Sensor technology is getting to the point, where further improvements make a difference to a smaller and smaller portion of photographers. The new battleground I think, will be on form, and we're already seeing this (thankfully).

All in all, if the market shrinks, something has to give, I think. Either we won't be seeing new models every other year, models will become more expensive, or perhaps both. Maybe we'll see the digital bubble burst, and the market flatten substantially.
 
I always felt that as the megapixel race reached its inevitable conclusion the industy's innovation would eventually have to switch to some other source of competitive advantage.

More recently we have seen the move towards full frame sensors and the accompanying increase in DR and high ISO response. I figure though that these particular sources of advantage will not not be able to be drawn out as long as the decade of so long megapixel contest (Hell we are already seeing ISO levels of above 100,000 - where on earth do you go from there?) I do think the megapixel race was dragged out in a kind of industry based wink-wink 'non agreement', agreement as it was a nice little earner and a kind of no brainer- after all camera makers need a new model each year, how easy just to make a new model with a few more megapixels and a couple of more software bells and whistles.

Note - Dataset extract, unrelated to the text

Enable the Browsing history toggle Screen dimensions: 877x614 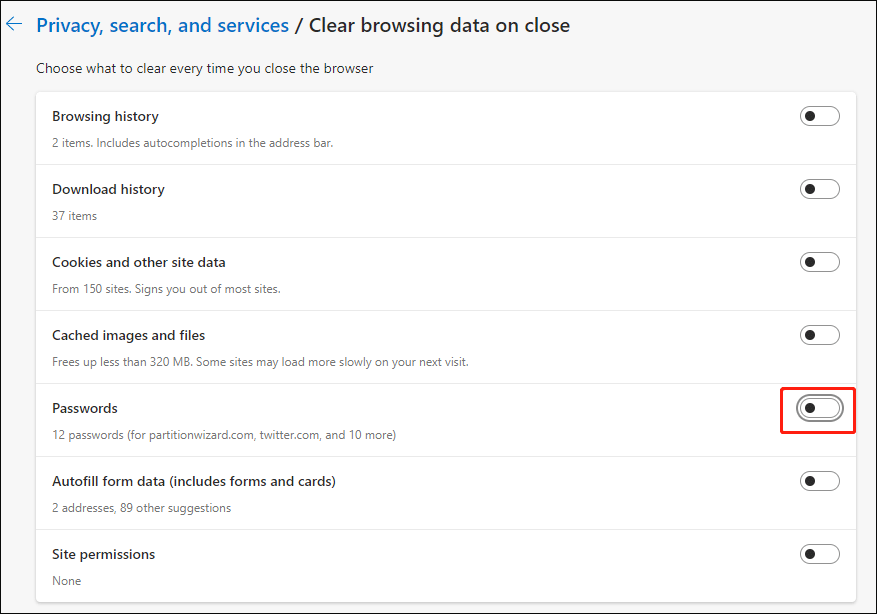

My guess is that had they wanted to, we could have been at today's position several years ago if there were the incentives to do so but that's not how the industry works. You have to drip feed the buying public on innovations so they will keep buying. But even so, that has to get harder and harder as the products become mature. Certianly as some people point out convergence is a proven mode of competition and in phone cameras are getting better but many of use will not be happy with those as we WANT to be set apart from the common herd who use them. (That's as I see it - otherwise who would buy a Leica?)

I wonder what the next race / 'drip feed' will all be about. Smarter software, surely. We are already seeing that - cameras that recognize particular people's faces and focus on them are already old hat. As are cameras that allow you to take multiple images and have the camera meld them to get a better single output. I bought my Sony NEX becasue of its ability to take multiple images in this way - I have still never used that.

I must admit I do not use most of the menu operated bells and whistles, most of which are just gimmicks for the buying public, I turn them off and just revert to good old aperture priority. But it does raise a question in my mind......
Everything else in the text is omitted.